Users have an insatiable need for bandwidth. As a result, wireless-product OEMs are looking to incorporate data rates that are higher than those permitted by existing 802.11a/g standards. Some are eyeing the emerging Multiple-Input Multiple-Output (MIMO) standard, which is also known as 802.11n. It promises to achieve data rates of more than 200 Mbps. To aid in their quest, Athena Semiconductors and Samsung Electronics' Digital Media R&D Center have developed a three-transceiver RF device for MIMO in a single IC.
The tight integration of the single device, called Trini, brings multiple advantages to OEMs. Other MIMO implementations require multiple devices and therefore a larger footprint. In contrast, the Trini IC boasts a footprint that rivals the size of existing legacy wireless-standard footprints.
At the heart of Trini is Athena's OptimRF technology. This technology uses a modified direct-conversion architecture that's designed for extensive digital calibration at the system level. Athena developed the OptimRF technology to build high-performance CMOS RF transceivers at low cost. To achieve cost targets, it began stressing high functional-device yields.

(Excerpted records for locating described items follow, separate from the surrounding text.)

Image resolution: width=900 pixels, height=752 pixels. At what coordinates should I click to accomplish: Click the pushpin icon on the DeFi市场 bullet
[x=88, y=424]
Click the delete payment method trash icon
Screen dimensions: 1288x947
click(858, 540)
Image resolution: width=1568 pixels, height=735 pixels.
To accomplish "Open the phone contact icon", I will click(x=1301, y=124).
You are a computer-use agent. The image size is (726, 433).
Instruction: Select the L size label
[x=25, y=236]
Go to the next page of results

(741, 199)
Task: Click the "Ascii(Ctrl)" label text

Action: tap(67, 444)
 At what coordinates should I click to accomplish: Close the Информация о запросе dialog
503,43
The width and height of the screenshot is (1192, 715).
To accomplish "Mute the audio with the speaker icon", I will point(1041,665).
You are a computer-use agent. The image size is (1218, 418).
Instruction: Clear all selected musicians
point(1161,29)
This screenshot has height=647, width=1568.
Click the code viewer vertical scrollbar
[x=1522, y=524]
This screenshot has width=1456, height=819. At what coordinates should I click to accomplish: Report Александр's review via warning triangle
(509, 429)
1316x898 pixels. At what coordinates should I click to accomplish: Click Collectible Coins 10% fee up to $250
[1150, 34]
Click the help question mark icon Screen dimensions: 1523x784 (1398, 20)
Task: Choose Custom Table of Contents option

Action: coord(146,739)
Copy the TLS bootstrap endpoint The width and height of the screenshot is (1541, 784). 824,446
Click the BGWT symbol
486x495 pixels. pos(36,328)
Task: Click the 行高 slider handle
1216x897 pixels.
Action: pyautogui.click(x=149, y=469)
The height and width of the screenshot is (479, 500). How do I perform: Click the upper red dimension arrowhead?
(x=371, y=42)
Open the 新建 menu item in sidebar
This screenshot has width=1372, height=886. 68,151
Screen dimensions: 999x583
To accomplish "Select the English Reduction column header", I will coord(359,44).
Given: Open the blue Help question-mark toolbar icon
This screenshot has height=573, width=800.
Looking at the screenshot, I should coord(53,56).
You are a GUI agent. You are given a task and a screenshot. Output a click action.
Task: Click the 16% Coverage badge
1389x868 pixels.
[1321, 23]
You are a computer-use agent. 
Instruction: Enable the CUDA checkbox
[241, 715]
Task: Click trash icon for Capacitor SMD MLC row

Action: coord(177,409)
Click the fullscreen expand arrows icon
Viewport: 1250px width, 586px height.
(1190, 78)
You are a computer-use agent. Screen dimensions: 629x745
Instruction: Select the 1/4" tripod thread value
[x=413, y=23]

MIMO uses multiple transmitters and receivers (antennas) within wireless devices for much stronger bandwidth performance. The use of multiple transceivers results in multiple simultaneous data streams, which increases the overall data rate. While the IEEE's existing 802.11a/g standards deliver bandwidths of up to 54 Mbps, the 802.11n standard is being defined to achieve data rates approaching 500 Mbps.
Samsung has participated in the IEEE 802.11 Task Group N, the committee that's developing the 802.11n standard. The task group's objective is to define modifications to the physical layer and medium-access-control layer (PHY/MAC) to deliver a minimum of 100 Mbps throughput at the MAC Service Access Point. This minimum throughput requirement represents an approximate 4X leap in WLAN throughput performance compared with today's 802.11a/g networks.
Devices like Trini are expected to significantly lower the cost, area, and power consumption of 802.11n standard-based implementations and to help fuel the standard's growth. Athena and Samsung demonstrated Trini technology at last month's Consumer Electronics Show by generating consistent data-link throughputs of more than 50 Mbps. A transmission of two simultaneous HDTV streams and a single standard-definition television stream highlighted the IC's feature set.
The Trini IC will be available from Athena Semiconductors to select OEM and original-design-manufacturer (ODM) partners in the first quarter. The device will be in mass production for the broader market in the second quarter. Pricing will vary by quantity.